Some baleen whales feed on true plankton. Right whales are plankton
feeders, taking tiny animals called copepods which are about the size of
a grain of rice; they eat huge quantities of these animals, which are
among the most abundant food in the ocean and are found in dense
patches. Gray whales often feed on benthic amphipods, critters that
live in the mud on the sea floor. Other baleen whales (like humpbacks
and fin whales) feed on small schooling fish (herring, sand lance,
capelin etc) as well as on krill.
Krill is the common name for what we call euphausiids, which look rather
like shrimp. In the southern hemisphere, baleen whales feed largely on
krill, which is the most abundant food resource in the Southern Ocean.

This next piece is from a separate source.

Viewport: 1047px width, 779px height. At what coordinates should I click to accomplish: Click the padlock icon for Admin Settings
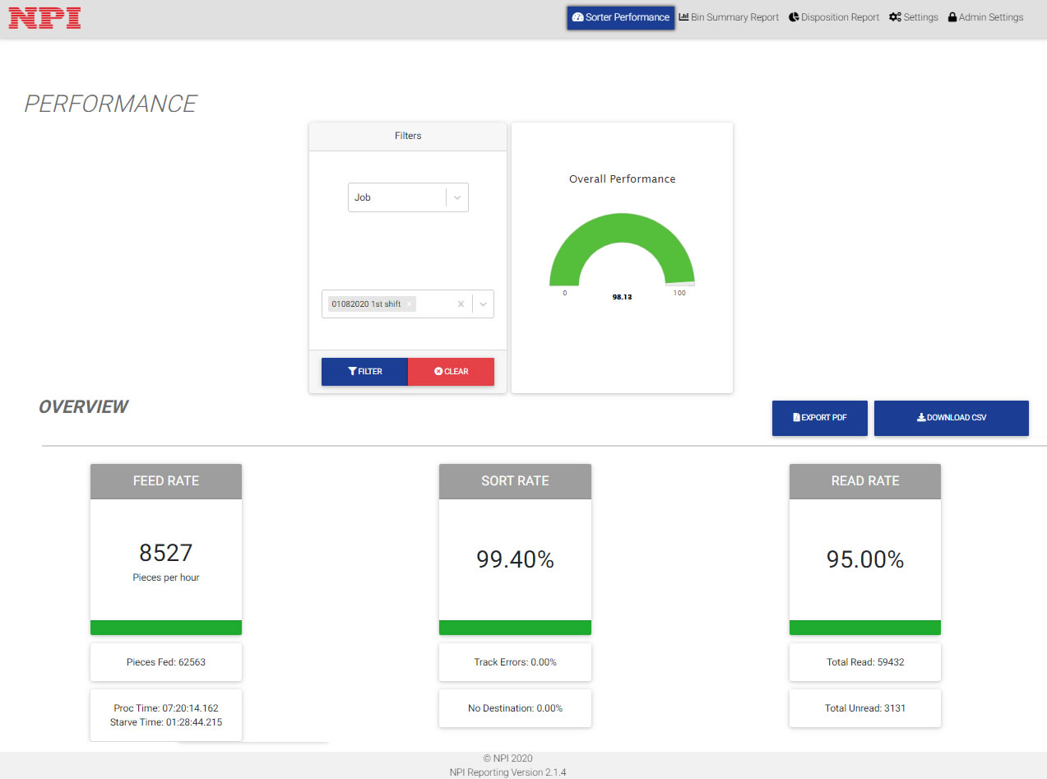952,17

In the northern hemisphere, many baleen whales will eat either krill or
fish depending on where they are and what's available. Blue whales are
unique in that they feed pretty much exclusively on krill (they've
occasionally been seen feeding on other things, but krill is clearly the
greater part of their diet).
Phil Clapham
Sabra wrote:
>
> Hi, I've heard that whales eat plankton but I've also heard that they
> eat krill. What do they eat?
--Phillip J. Clapham, Ph.D. Large Whale Biology Program Northeast Fisheries Science Center 166 Water Street Woods Hole, MA 02543, U.S.A.